RocknRolla

Having reviewed (read: suffered) his last movie, Revolver, for this site last year, I was convinced the Guy Ritchie had lost his mind. So the fact I found his new movie RocknRolla entertaining was more than a pleasant surprise. Ritchie ditches all the pretentious nonsense that bogged down his previous effort, all those cheap imitations of his other more successful Hollywood counterparts and Jason “I have all the range of a spitball” Statham, and goes back to doing what he does best; cheeky British gangster caper movies. However it's something that turns out to be the movie's greatest strength and it's biggest failing.

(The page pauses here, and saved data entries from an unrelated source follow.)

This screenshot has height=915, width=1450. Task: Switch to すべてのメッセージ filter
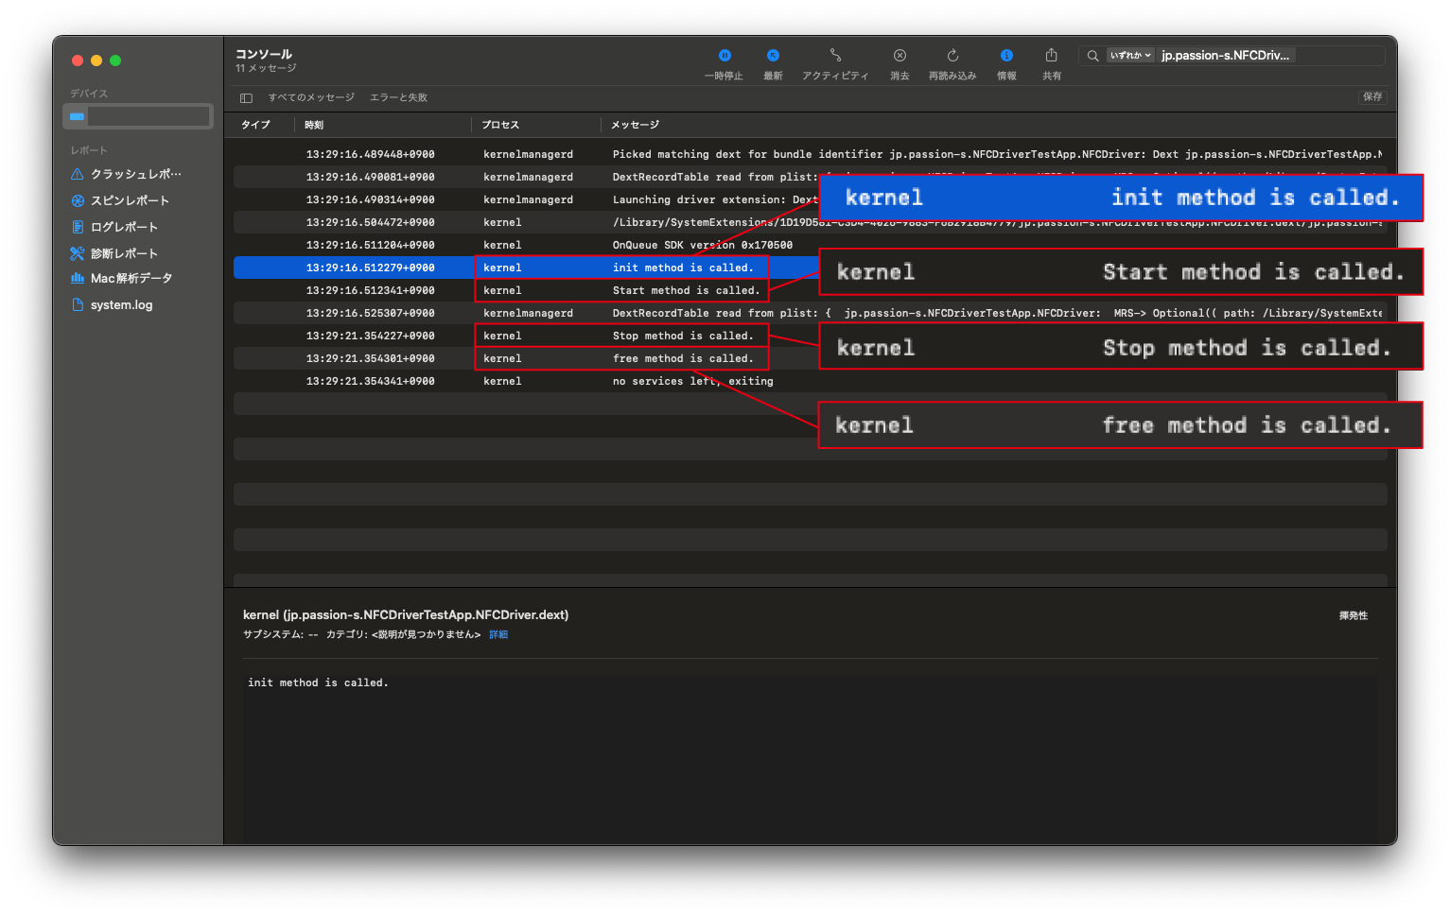(x=311, y=98)
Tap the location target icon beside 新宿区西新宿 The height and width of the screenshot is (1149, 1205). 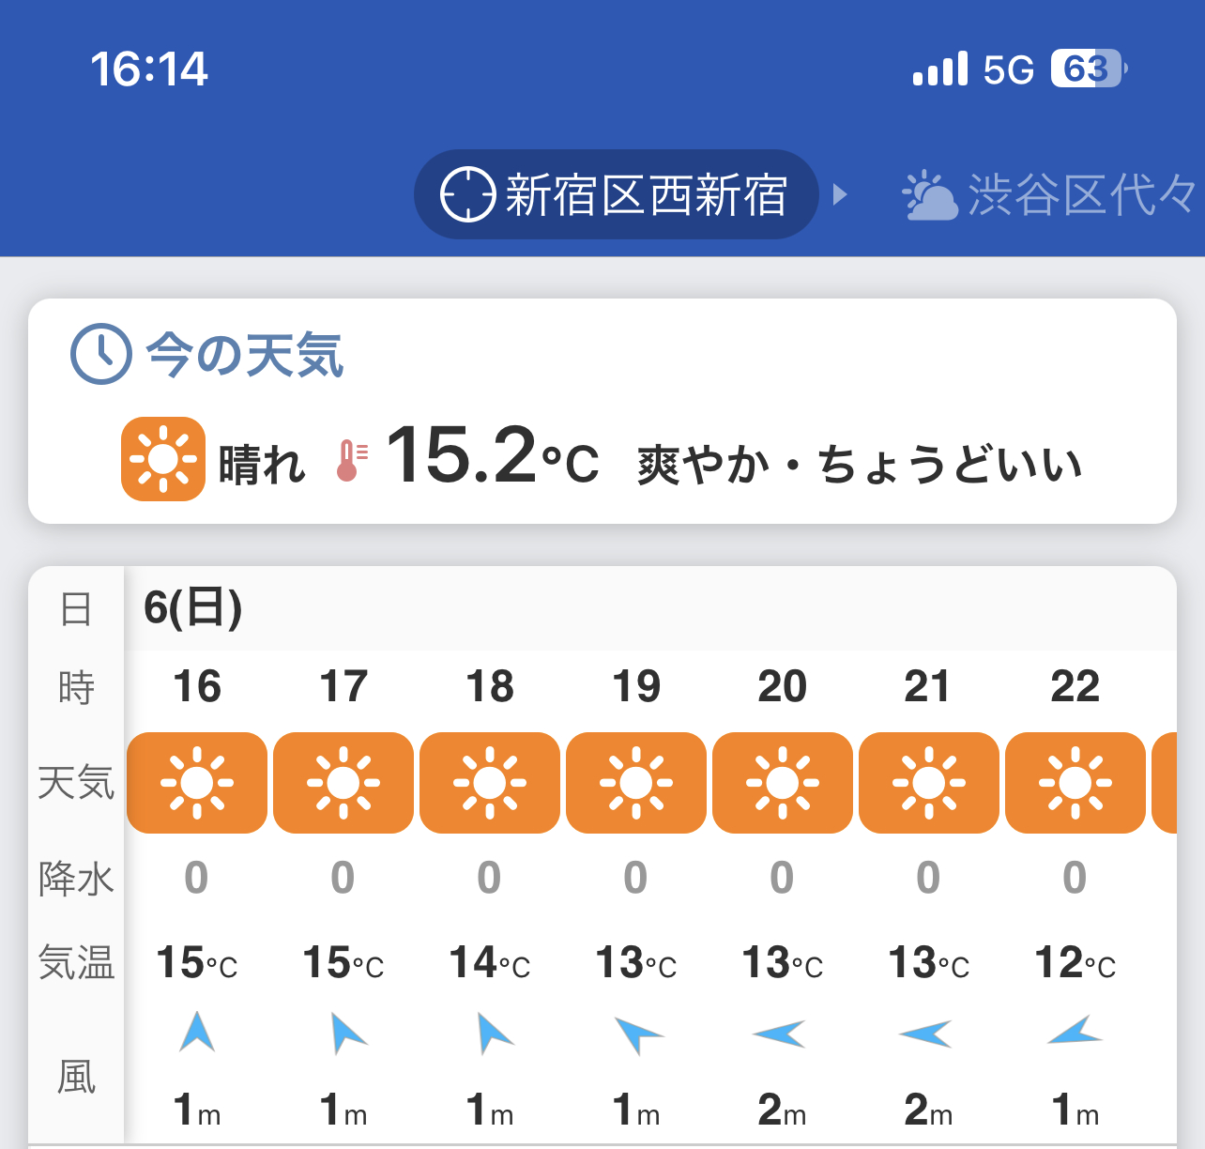467,194
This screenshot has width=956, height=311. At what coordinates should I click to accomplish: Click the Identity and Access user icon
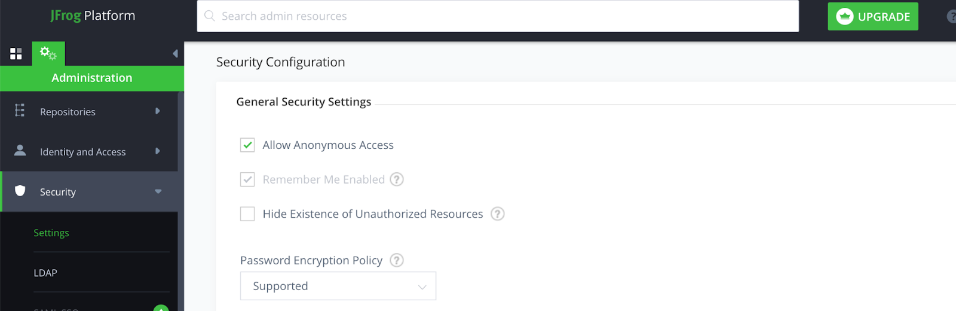[x=20, y=151]
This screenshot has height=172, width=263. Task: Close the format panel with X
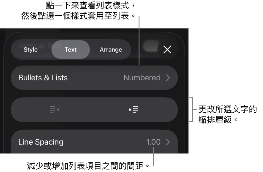(x=167, y=49)
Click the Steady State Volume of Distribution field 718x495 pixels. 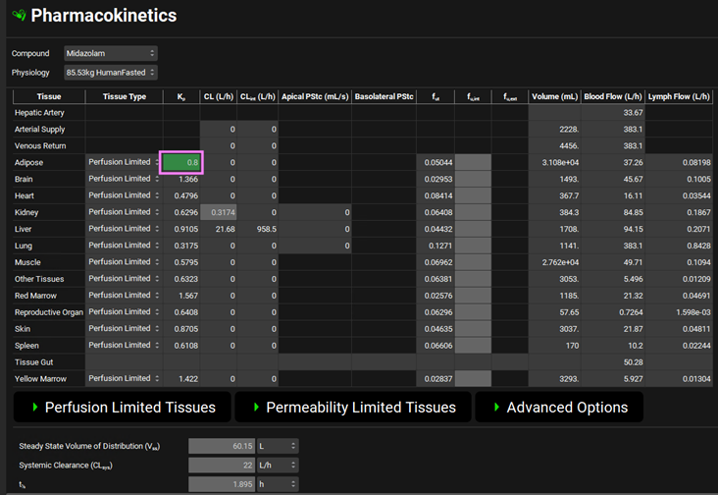pos(222,446)
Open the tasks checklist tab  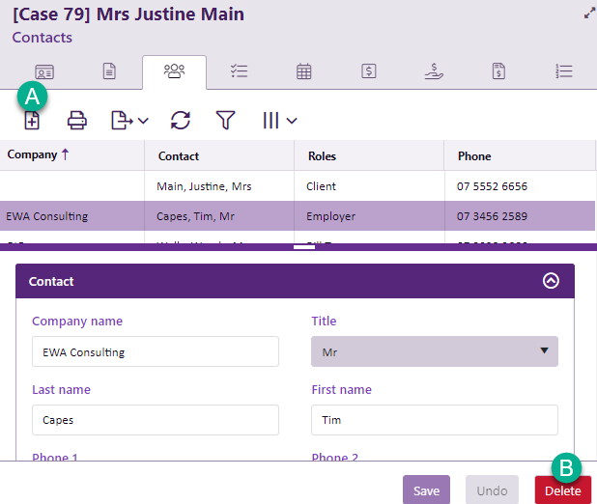coord(239,71)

The sprawling plot boils down to three main stories; Two low-level crooks who owe mob boss Lenny Cole a large sum of cash, Cole's own dodgy dealings with a shady Russian entrepreneur and a junkie rock star who has faked his own death to push up his record sales. Throwing together more supporting characters than the entire Police Academy franchise combined, these three plot strands link up via a crooked accountant and the Russian's “lucky” painting, possibly the most shameless MacGuffin since the Rabbit's Foot in Mission: Impossible III.

Inevitably, as with all these kinds of movies, all the storylines and characters involved come head-to-head for the bloody final act, but not before another of Ritchie's patented violent but tongue-in-cheek jaunts through the London underworld. The usual robberies, beatings and shootouts are punctuated by scenes that border on ridiculous, like One Two (Gerard Butler) dealing with the unexpected coming out of his best friend who is facing jail (one of the movie's funniest recurring jokes), as well as the problem of a couple of seemingly indestructible, psychotic hitmen. The game cast and Ritchie's wise decision never to let the movie take itself too seriously mean it all fits together snugly enough. Butler proves himself to be a competent and likeable leading man, given more range to be a person rather than the snarling he-man he was in 300. And Tom Wilkinson hams it up enough to be offensive to Jews as Lenny Cole, the most stereotypical of gruff old London mobsters.

This mock-cockney underworld stuff is all fine and fun until you think about it too long and realize that, when stripped down, this is Just Another Guy Ritchie Film™. If you've ever seen Lock, Stock and Two Smoking Barrels or Snatch, you'll recognize a lot of what going on in RocknRolla: the bantering minions who owe a mob boss money, the plan to rip off someone, the previously mentioned MacGuffin used to manipulate pieces in to position as required. It's all here and it's all been used before, by Ritchie, in his previous two gangland flicks. Scorsese might live on making endless movies about New York mobsters, but they all have the good grace to be markedly different.

Swept Away and Revolver perhaps prove that Ritchie doesn't have the ability to move beyond this genre of film, but if the formula doesn't change to a more drastic degree he runs the risk of repeatedly reworking the same movie over and over again. Perhaps like M. Night Shyalaman, he is too close to his own writing work to expand and grow successfully or accept criticism. While RocknRolla might put a slightly different spin on the same material and provides some laughs and thrills along the way, it's familiarity is bound to be something to which people will eventually catch on to and resent him for. The promise of a sequel should raise as much concern as it does excitement.